Introduction
The SARS-CoV-2 virus, which causes COVID-19 disease, is a
single-stranded RNA virus and is transmitted via droplets. After the
disease was first seen in China, it was declared as a pandemic by the
World Health Organization (WHO) as it spread rapidly throughout the
world. The SARS-CoV-2 virus has significant morbidity and the mortality
rate is estimated at approximately 3.4%. Especially in geriatric
patients, mortality reaches 6.5-10% (1). The characteristic infection
caused by the SARS-CoV-2 virus is the interstitial lung disease in which
diffuse chronic inflammation occurs. Dyspnea, muscle-joint pain, fever
and cough are the most common symptoms in patients. In some patients, it
becomes more severe, developing Acute respiratory distress syndrome
(ARDS), which can lead to acute lung failure and death afterward (1).

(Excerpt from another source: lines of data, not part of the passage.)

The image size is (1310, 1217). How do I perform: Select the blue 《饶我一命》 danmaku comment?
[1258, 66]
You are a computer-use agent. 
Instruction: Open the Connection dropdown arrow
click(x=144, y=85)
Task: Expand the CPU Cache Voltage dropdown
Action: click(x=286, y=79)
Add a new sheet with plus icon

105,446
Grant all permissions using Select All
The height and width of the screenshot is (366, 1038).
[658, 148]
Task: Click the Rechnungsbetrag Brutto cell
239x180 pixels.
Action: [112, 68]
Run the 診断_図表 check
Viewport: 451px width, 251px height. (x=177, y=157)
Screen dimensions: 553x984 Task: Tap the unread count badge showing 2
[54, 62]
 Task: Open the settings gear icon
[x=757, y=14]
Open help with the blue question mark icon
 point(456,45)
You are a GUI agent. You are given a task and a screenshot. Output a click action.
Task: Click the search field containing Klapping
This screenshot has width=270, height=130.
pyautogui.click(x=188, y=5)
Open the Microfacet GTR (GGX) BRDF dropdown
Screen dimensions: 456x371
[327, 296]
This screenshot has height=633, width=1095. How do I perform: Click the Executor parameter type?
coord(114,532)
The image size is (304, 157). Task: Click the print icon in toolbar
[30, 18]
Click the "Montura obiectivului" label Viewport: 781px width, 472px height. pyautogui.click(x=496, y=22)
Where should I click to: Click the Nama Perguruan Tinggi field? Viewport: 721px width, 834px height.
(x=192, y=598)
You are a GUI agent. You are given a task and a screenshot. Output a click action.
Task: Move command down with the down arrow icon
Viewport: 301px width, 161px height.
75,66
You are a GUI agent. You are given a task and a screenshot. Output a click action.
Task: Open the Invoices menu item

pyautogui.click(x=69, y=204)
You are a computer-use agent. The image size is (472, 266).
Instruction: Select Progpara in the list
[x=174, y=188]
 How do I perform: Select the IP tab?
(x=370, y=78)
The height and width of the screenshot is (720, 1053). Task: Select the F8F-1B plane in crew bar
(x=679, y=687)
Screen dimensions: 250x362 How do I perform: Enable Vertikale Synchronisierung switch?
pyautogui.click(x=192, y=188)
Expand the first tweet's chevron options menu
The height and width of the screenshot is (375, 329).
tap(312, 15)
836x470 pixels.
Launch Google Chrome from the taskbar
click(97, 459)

The sudden onset anosmia seen in COVID-19 patients is a distinctive
feature from other viral infections, and its incidence has been reported
to be between 30-88% (2,3). It is pointed out that isolated sudden
onset anosmia may be the only sign of COVID-19 infection without any
other symptoms and these patients can transmit the disease to a large
number of people. Recently, it has been reported that smell and taste
disorders may be the first and sometimes additional symptoms of the
disease. (4). Although it is stated that different cranial nerves may
also be retained due to the possible neurotropic properties of the
SARS-CoV-2 virus, the number of SARS-CoV-2 positive patients presenting
with cranial nerve neuropathy in the literature is very low (4).